Problem to solve: Every entry should be reproduced word for word.

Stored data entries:
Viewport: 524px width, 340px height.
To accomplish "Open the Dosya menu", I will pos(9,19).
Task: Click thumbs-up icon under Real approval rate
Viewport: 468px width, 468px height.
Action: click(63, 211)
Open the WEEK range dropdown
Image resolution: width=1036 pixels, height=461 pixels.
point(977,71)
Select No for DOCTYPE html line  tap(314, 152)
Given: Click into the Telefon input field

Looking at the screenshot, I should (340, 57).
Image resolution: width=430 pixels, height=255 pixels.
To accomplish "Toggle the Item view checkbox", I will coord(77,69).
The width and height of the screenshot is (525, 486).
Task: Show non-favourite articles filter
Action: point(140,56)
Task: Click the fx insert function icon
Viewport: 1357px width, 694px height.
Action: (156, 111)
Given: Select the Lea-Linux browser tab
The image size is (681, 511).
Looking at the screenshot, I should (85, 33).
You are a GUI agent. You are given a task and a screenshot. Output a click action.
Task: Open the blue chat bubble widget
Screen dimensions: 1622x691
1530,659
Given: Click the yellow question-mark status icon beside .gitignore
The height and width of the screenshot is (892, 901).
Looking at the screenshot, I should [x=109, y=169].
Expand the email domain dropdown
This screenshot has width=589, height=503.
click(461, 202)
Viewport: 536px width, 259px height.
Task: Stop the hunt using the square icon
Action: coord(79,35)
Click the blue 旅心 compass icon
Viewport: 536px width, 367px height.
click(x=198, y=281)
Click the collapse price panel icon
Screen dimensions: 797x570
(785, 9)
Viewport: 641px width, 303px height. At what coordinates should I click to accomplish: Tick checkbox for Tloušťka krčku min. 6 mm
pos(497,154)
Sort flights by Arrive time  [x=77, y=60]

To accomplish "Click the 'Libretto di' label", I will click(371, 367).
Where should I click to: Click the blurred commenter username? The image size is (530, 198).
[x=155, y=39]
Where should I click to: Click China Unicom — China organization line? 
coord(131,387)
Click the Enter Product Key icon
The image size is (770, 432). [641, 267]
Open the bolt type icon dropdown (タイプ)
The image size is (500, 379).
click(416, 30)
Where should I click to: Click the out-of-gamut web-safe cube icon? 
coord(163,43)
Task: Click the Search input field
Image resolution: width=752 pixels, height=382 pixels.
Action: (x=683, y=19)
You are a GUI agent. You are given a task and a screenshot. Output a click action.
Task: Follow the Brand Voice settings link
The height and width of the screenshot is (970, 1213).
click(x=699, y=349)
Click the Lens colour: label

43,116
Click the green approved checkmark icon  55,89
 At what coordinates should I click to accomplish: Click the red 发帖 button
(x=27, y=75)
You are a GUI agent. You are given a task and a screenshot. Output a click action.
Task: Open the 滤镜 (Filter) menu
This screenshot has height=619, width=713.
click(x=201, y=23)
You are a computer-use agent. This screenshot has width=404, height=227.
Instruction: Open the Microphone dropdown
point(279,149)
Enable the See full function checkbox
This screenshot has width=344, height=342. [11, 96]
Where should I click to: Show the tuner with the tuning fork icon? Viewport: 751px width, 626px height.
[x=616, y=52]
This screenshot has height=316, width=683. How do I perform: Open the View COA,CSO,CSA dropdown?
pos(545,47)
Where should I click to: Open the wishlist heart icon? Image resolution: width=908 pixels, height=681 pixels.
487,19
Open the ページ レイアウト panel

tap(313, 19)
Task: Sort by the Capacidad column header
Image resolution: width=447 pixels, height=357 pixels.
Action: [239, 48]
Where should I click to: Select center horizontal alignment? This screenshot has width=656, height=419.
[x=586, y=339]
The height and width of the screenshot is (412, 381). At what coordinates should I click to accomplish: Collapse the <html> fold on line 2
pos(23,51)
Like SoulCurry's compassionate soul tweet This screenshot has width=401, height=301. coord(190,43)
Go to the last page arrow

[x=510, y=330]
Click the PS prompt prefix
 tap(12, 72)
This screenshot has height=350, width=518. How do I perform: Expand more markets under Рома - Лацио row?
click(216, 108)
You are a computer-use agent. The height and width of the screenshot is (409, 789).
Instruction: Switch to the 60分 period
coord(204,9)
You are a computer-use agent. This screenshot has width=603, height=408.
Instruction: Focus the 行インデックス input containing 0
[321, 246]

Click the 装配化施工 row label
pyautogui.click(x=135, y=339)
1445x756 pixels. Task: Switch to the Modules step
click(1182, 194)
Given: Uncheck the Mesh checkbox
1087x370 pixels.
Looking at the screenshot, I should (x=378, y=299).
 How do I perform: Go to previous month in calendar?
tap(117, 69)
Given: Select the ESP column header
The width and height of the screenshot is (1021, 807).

Answer section:
Viewport: 524px width, 340px height.
To accomplish "Open the Dosya menu", I will pos(9,19).
Task: Click thumbs-up icon under Real approval rate
Viewport: 468px width, 468px height.
Action: click(63, 211)
Open the WEEK range dropdown
Image resolution: width=1036 pixels, height=461 pixels.
point(977,71)
Select No for DOCTYPE html line  tap(314, 152)
Given: Click into the Telefon input field

Looking at the screenshot, I should (340, 57).
Image resolution: width=430 pixels, height=255 pixels.
To accomplish "Toggle the Item view checkbox", I will coord(77,69).
The width and height of the screenshot is (525, 486).
Task: Show non-favourite articles filter
Action: point(140,56)
Task: Click the fx insert function icon
Viewport: 1357px width, 694px height.
Action: (156, 111)
Given: Select the Lea-Linux browser tab
The image size is (681, 511).
Looking at the screenshot, I should (85, 33).
You are a GUI agent. You are given a task and a screenshot. Output a click action.
Task: Open the blue chat bubble widget
Screen dimensions: 1622x691
1530,659
Given: Click the yellow question-mark status icon beside .gitignore
The height and width of the screenshot is (892, 901).
Looking at the screenshot, I should [x=109, y=169].
Expand the email domain dropdown
This screenshot has width=589, height=503.
click(461, 202)
Viewport: 536px width, 259px height.
Task: Stop the hunt using the square icon
Action: coord(79,35)
Click the blue 旅心 compass icon
Viewport: 536px width, 367px height.
click(x=198, y=281)
Click the collapse price panel icon
Screen dimensions: 797x570
(785, 9)
Viewport: 641px width, 303px height. At what coordinates should I click to accomplish: Tick checkbox for Tloušťka krčku min. 6 mm
pos(497,154)
Sort flights by Arrive time  [x=77, y=60]

To accomplish "Click the 'Libretto di' label", I will click(371, 367).
Where should I click to: Click the blurred commenter username? The image size is (530, 198).
[x=155, y=39]
Where should I click to: Click China Unicom — China organization line? 
coord(131,387)
Click the Enter Product Key icon
The image size is (770, 432). [641, 267]
Open the bolt type icon dropdown (タイプ)
The image size is (500, 379).
click(416, 30)
Where should I click to: Click the out-of-gamut web-safe cube icon? 
coord(163,43)
Task: Click the Search input field
Image resolution: width=752 pixels, height=382 pixels.
Action: (x=683, y=19)
You are a GUI agent. You are given a task and a screenshot. Output a click action.
Task: Follow the Brand Voice settings link
The height and width of the screenshot is (970, 1213).
click(x=699, y=349)
Click the Lens colour: label

43,116
Click the green approved checkmark icon  55,89
 At what coordinates should I click to accomplish: Click the red 发帖 button
(x=27, y=75)
You are a GUI agent. You are given a task and a screenshot. Output a click action.
Task: Open the 滤镜 (Filter) menu
This screenshot has height=619, width=713.
click(x=201, y=23)
You are a computer-use agent. This screenshot has width=404, height=227.
Instruction: Open the Microphone dropdown
point(279,149)
Enable the See full function checkbox
This screenshot has width=344, height=342. [11, 96]
Where should I click to: Show the tuner with the tuning fork icon? Viewport: 751px width, 626px height.
[x=616, y=52]
This screenshot has height=316, width=683. How do I perform: Open the View COA,CSO,CSA dropdown?
pos(545,47)
Where should I click to: Open the wishlist heart icon? Image resolution: width=908 pixels, height=681 pixels.
487,19
Open the ページ レイアウト panel

tap(313, 19)
Task: Sort by the Capacidad column header
Image resolution: width=447 pixels, height=357 pixels.
Action: [239, 48]
Where should I click to: Select center horizontal alignment? This screenshot has width=656, height=419.
[x=586, y=339]
The height and width of the screenshot is (412, 381). At what coordinates should I click to accomplish: Collapse the <html> fold on line 2
pos(23,51)
Like SoulCurry's compassionate soul tweet This screenshot has width=401, height=301. coord(190,43)
Go to the last page arrow

[x=510, y=330]
Click the PS prompt prefix
 tap(12, 72)
This screenshot has height=350, width=518. How do I perform: Expand more markets under Рома - Лацио row?
click(216, 108)
You are a computer-use agent. The height and width of the screenshot is (409, 789).
Instruction: Switch to the 60分 period
coord(204,9)
You are a computer-use agent. This screenshot has width=603, height=408.
Instruction: Focus the 行インデックス input containing 0
[321, 246]

Click the 装配化施工 row label
pyautogui.click(x=135, y=339)
1445x756 pixels. Task: Switch to the Modules step
click(1182, 194)
Given: Uncheck the Mesh checkbox
1087x370 pixels.
Looking at the screenshot, I should (x=378, y=299).
 How do I perform: Go to previous month in calendar?
tap(117, 69)
Given: Select the ESP column header
The width and height of the screenshot is (1021, 807).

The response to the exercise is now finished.